19 décembre, 2022Le débat sur la diligence raisonnable en matière de droits de l’homme prend de l’ampleur, tant au niveau national qu’international. Pourquoi maintenant ?
Dossier spécial de Global Worker no 2 novembre 2022 | |
Pays: Globale Thème: Droits des traivailleurs dans la chaine d'aprovisionnement Texte: Petra Brännmark |
Les violations des droits de l’homme, y compris les abus concernant les droits des travailleurs, sont en augmentation, comme le montre le dernier indice des droits dans le monde de la CSI. En outre, la pandémie et la crise actuelle du coût de la vie ont rendu encore plus évidents de nombreux défis dans les chaînes d’approvisionnement mondiales. Il est nécessaire de mettre en place une réglementation forte pour traiter et prévenir efficacement les violations des droits de l’homme et les atteintes à l’environnement. L’augmentation choquante des violations des droits fait de la diligence raisonnable obligatoire une priorité absolue pour les syndicats. Les codes de conduite volontaires et autres approches unilatérales sont avant tout des outils de relations publiques et ont perdu toute crédibilité.

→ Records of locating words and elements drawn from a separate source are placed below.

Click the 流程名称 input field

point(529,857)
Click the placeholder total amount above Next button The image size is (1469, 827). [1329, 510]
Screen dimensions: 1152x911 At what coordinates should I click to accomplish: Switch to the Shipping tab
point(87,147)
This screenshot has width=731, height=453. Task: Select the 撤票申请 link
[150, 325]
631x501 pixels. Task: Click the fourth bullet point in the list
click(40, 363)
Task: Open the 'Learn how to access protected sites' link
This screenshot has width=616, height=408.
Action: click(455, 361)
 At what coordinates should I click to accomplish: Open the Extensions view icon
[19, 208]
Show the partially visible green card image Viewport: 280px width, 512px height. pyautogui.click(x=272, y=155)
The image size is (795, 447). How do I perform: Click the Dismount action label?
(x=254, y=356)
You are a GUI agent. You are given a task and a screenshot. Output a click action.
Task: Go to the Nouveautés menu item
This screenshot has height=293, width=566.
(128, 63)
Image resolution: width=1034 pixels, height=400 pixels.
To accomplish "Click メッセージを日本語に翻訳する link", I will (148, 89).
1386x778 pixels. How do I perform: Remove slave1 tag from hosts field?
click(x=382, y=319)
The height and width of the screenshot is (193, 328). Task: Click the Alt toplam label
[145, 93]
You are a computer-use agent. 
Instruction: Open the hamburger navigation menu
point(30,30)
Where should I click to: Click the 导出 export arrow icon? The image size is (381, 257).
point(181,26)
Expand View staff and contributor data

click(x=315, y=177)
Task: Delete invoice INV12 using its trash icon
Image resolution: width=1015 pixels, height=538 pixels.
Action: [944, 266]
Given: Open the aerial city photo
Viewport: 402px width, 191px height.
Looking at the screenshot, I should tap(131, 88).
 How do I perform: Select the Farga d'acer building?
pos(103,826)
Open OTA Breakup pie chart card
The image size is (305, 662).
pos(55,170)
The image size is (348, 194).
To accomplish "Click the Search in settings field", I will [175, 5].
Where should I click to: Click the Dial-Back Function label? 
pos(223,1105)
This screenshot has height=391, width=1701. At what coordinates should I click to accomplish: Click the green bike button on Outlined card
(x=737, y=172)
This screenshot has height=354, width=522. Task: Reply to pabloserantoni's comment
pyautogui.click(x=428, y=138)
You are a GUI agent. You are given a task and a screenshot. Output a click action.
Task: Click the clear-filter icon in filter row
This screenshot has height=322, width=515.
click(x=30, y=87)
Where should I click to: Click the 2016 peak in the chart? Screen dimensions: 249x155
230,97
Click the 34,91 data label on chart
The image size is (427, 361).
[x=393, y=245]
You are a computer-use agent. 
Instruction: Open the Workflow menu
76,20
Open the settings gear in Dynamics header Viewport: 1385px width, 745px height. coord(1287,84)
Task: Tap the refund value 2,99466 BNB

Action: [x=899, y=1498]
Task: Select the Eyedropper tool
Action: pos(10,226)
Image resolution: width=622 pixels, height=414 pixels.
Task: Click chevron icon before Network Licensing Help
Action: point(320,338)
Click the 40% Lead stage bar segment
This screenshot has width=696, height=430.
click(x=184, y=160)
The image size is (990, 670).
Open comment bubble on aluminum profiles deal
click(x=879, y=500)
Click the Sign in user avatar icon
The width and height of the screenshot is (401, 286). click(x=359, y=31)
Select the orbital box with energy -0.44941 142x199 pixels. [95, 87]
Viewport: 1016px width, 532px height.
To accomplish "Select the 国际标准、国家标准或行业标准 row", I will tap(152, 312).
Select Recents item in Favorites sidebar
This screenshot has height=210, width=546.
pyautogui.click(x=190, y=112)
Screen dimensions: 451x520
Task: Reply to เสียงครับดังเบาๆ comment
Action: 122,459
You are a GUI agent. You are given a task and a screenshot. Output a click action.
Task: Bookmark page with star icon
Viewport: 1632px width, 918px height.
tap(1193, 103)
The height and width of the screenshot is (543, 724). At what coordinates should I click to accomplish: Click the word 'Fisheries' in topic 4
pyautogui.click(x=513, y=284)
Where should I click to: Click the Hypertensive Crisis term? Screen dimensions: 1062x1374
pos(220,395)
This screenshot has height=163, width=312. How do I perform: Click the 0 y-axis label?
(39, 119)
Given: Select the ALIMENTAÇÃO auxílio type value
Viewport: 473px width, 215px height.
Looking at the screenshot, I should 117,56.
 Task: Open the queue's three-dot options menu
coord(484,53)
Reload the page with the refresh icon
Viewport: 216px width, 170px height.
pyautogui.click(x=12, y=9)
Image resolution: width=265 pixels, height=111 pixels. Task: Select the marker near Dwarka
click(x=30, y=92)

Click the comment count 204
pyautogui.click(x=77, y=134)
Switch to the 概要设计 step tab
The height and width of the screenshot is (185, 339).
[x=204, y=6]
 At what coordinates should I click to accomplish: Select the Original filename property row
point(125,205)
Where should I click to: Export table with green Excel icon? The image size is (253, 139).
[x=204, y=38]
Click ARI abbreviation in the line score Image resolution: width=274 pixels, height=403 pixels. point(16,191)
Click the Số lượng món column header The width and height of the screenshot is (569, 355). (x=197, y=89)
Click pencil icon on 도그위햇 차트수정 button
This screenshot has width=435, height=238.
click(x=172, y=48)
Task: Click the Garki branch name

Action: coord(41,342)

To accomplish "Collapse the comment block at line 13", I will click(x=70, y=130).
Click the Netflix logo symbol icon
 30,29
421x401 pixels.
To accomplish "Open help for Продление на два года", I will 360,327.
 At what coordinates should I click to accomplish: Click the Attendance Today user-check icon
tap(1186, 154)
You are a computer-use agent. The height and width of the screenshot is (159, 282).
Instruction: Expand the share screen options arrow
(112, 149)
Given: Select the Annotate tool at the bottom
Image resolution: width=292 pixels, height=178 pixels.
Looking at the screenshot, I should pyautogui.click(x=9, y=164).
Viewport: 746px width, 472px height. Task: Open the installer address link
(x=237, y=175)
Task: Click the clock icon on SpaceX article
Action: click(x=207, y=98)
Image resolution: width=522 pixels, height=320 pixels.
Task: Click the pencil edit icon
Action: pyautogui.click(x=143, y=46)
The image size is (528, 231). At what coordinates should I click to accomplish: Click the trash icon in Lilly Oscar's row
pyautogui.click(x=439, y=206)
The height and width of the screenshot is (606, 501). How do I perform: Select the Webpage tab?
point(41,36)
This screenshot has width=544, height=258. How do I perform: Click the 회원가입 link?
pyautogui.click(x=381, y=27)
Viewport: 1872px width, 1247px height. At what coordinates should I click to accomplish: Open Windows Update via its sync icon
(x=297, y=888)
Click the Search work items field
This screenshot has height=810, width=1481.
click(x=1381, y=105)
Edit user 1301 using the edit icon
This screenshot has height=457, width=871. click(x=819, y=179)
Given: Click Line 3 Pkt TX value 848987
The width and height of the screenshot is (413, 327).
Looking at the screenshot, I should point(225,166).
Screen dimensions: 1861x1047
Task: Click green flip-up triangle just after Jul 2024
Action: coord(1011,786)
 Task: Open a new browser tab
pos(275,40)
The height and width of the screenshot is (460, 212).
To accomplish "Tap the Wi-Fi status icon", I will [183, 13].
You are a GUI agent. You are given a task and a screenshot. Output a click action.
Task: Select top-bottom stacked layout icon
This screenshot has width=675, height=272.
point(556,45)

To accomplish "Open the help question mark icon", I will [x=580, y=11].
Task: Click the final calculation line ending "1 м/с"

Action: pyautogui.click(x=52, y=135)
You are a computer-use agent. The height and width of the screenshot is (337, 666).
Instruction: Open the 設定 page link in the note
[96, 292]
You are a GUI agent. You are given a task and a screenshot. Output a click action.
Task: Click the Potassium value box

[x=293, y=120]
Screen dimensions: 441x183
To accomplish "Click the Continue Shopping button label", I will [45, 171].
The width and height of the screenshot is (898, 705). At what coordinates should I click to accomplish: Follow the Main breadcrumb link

Selon le Secrétaire général adjoint d’IndustriALL, Kemal Özkan, très peu d’entreprises ont fait preuve d’une réelle volonté de respecter de manière adéquate les droits des travailleurs et des syndicats sur base volontaire.
Les syndicats sont l’un des principaux moteurs de la campagne en faveur d’une législation contraignante en matière de diligence raisonnable et de transparence au sien des chaînes d’approvisionnement. En tant que représentants des travailleurs qui sont victimes de violations de leurs droits tout au long des chaînes d’approvisionnement, les syndicats doivent être à l’avant-garde du débat et peser de tout leur poids pour s’assurer d’être impliqués dans la conception et la mise en œuvre des politiques de diligence raisonnable. Les travailleurs et les syndicats connaissent la réalité sur le terrain et sont les mieux placés pour aider à identifier, comprendre et traiter les risques liés aux droits de l’homme. Leur participation au processus est essentielle pour garantir que les lois sur la diligence raisonnable et les autres instruments répondent aux besoins des travailleurs et travailleuses.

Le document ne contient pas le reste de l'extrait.